* **Records supplied**:

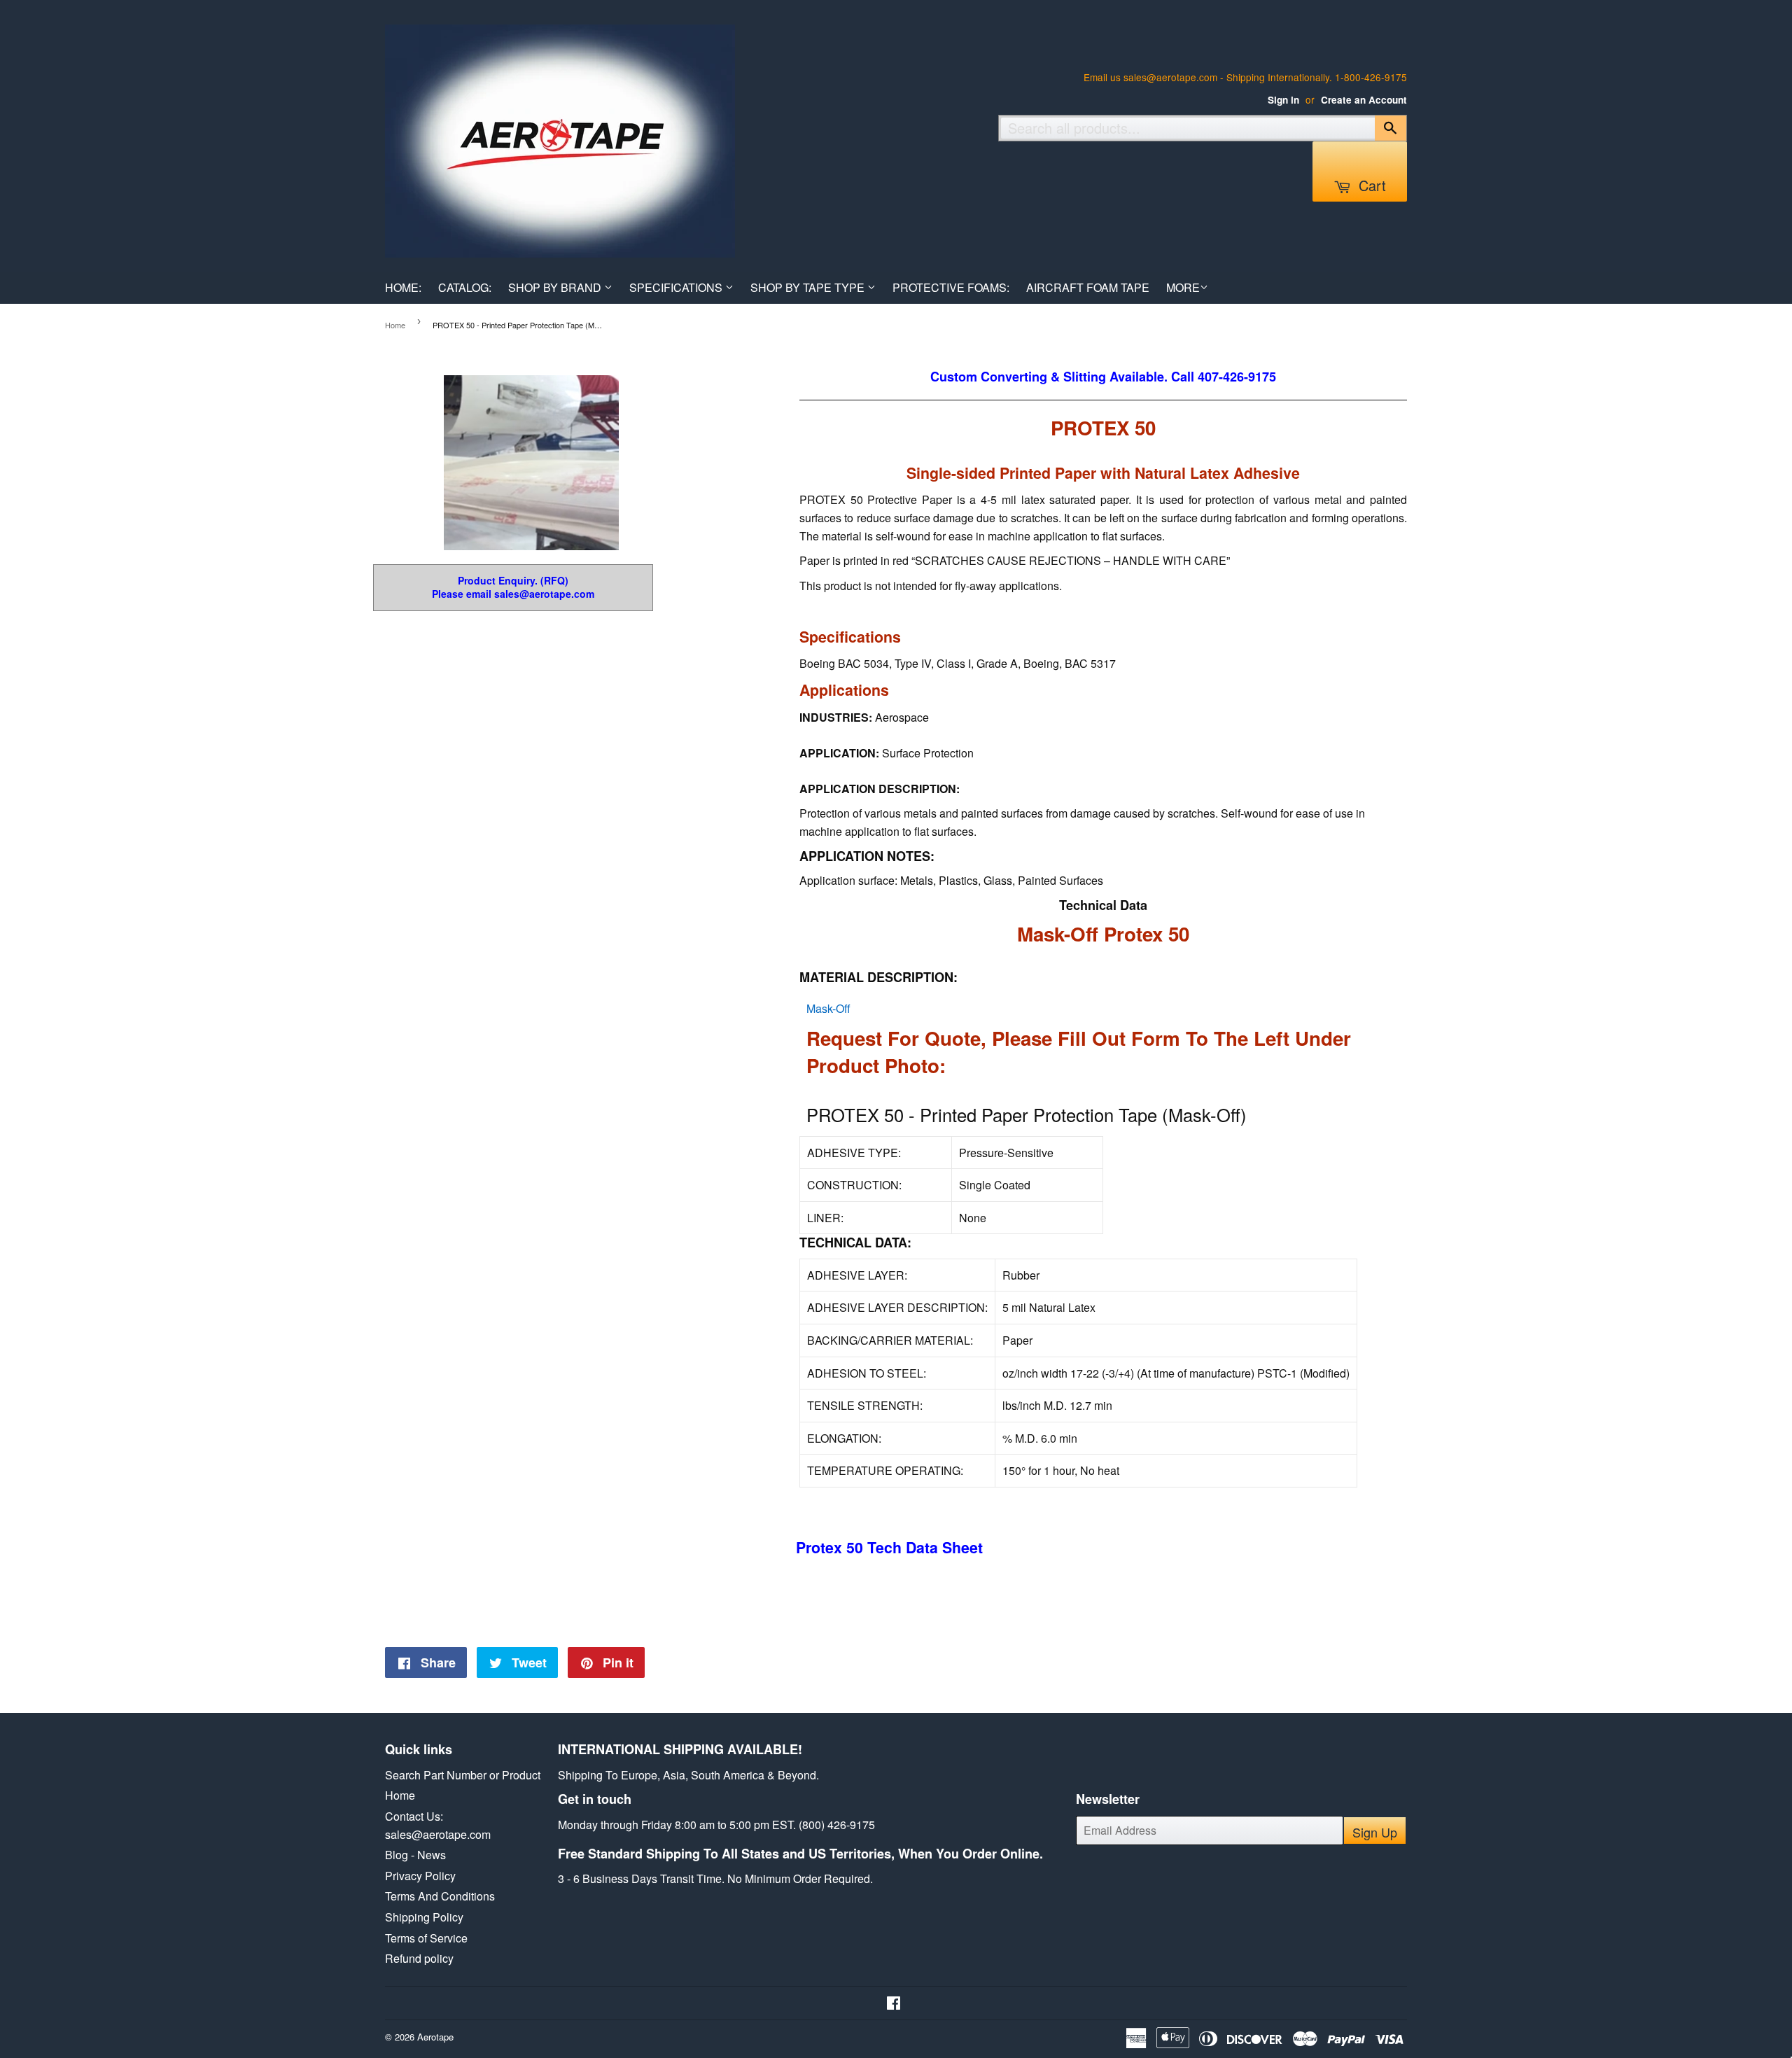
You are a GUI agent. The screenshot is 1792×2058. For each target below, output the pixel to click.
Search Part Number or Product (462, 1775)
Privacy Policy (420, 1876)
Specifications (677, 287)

...

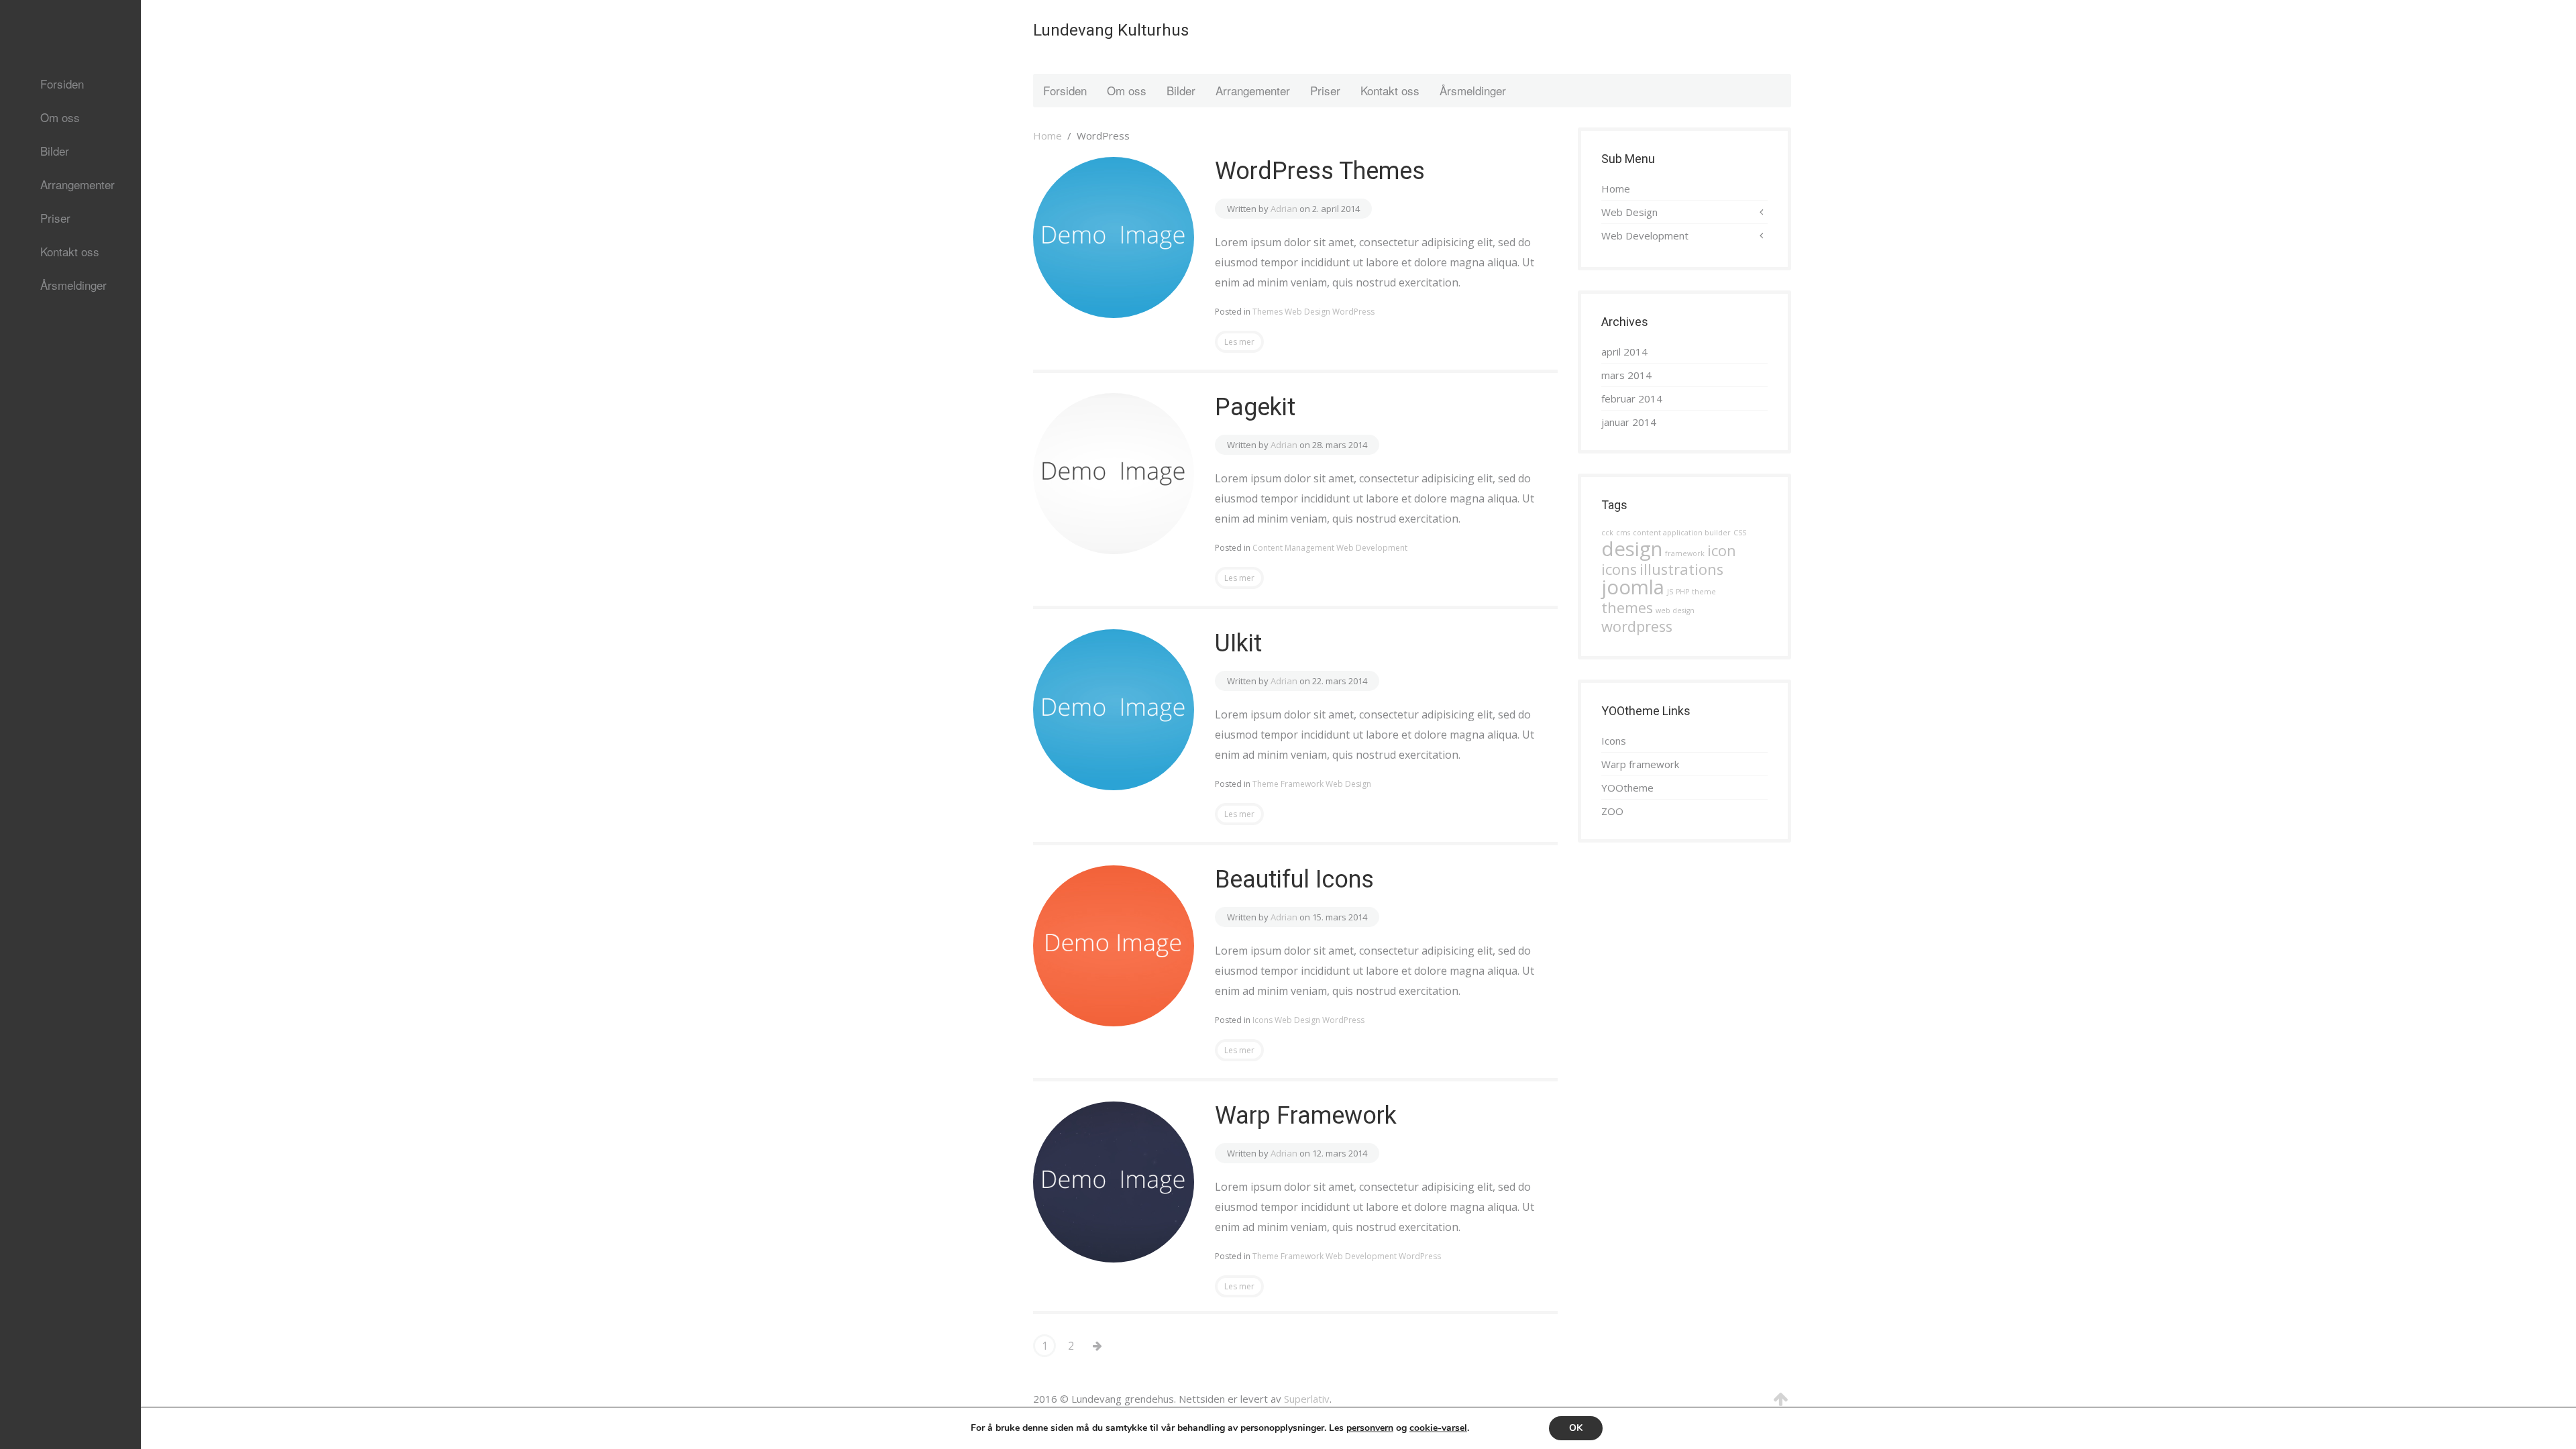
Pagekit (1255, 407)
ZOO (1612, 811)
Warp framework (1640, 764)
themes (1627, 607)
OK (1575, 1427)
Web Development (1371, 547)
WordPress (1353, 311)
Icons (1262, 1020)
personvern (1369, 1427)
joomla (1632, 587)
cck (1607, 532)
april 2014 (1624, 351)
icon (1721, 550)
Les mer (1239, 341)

* **Try it**:
All that should be written out is the stretch of lines above between the one holding "You are a GUI" and the one holding "Specifications (677, 287)", inclusive, exactly as given.

* **Response to this exercise**:
You are a GUI agent. The screenshot is 1792×2058. For each target below, output the pixel to click.
Search Part Number or Product (462, 1775)
Privacy Policy (420, 1876)
Specifications (677, 287)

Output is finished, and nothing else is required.